Hi - I am trying to determine a good tool that will help me generate a probability of a sale for a list of of 300,000 products. I have a table of historical sales data (with about 300,000 records) that contains around 10 continuous variables along with a dependent variable that has a yes/no (i.e., binary outcome) value indicating whether product in the list has had a sale in the past 12 months.

The historical data essentially looks like this.

Product1,2,3 etc
Variable 1
Variable 2
Variable 3
Variable 4
Variable 5
Variable 6
Variable 7
Variable 8
Variable 9
Variable 10
Sold in past 12 months (Yes or No)

The last variable in the list is of course the dependent variable.

All I want to do is to find a simply tool that is going to be the best or easiest to use, so that I can assign a probability to each product in the list, essentially giving me the chance to condense my list to the products that are the highest likelihood to generate a sale, so that I can list those products instead of the others.

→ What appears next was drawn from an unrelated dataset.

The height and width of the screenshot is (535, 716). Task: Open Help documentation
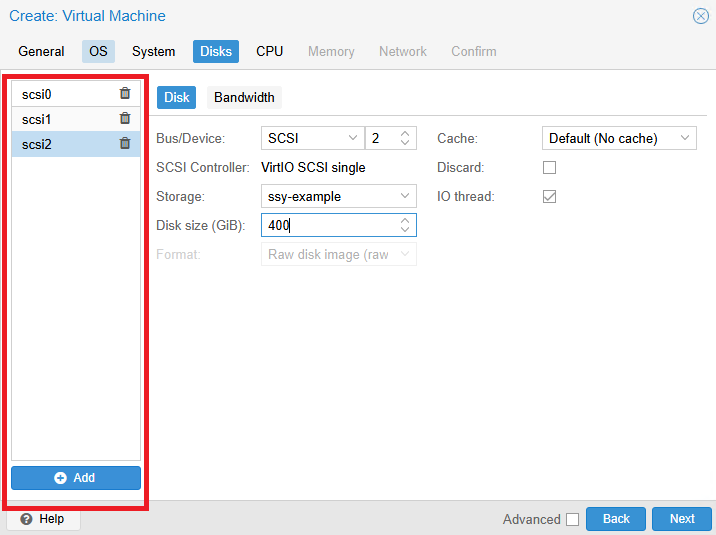click(x=43, y=519)
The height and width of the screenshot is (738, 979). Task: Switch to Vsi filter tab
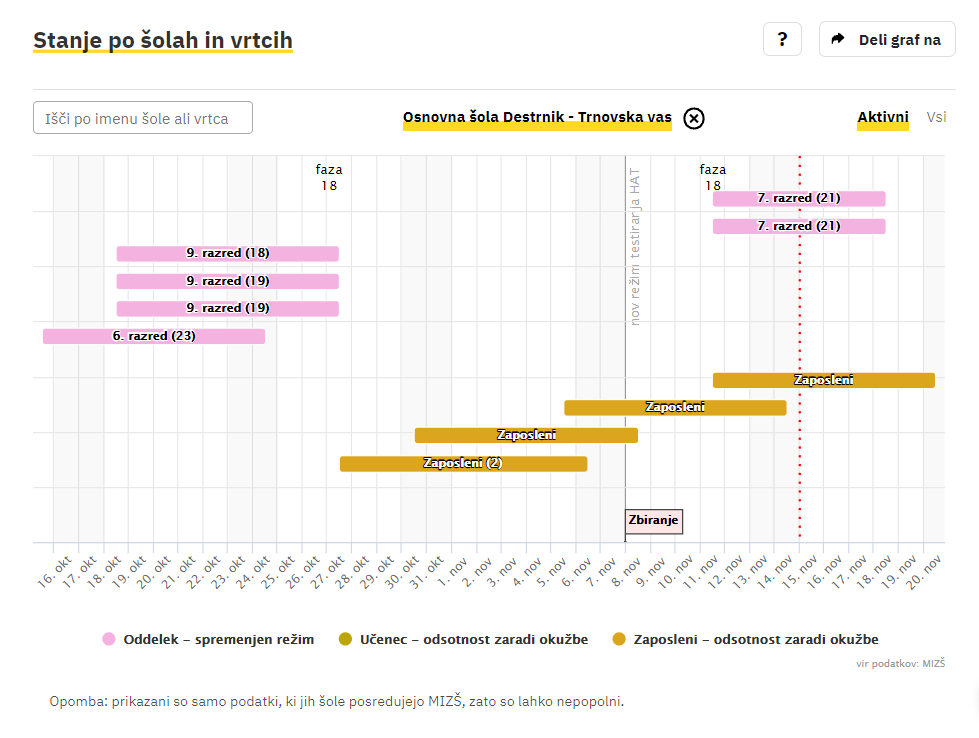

Ideally, the tool could do a quick lostic regression, or some other probability calculation based on the available variables, and thereby give me a (RVU-like) number (perhaps a probability ranging from 0 to 1) for each product, allowing me to quickly select the top 50,000 products to list on a website, since they have the higher probability of generating a sale according to the available variables.

I am of course assuming that the variables are somehow correlated to the outcome, but perhaps the tool will help me determine that.

(1) Does anyone have any suggestions of a good tool to accomplish this? I would presume that there is a simple way to set this up in Microsoft Excel, but if not, then a piece of software that does this would of course be great too.

(2) I am also open to suggestions as to which type of regression analysis (or other analysis) is the best to accomplish this.

Thanks for any suggestions.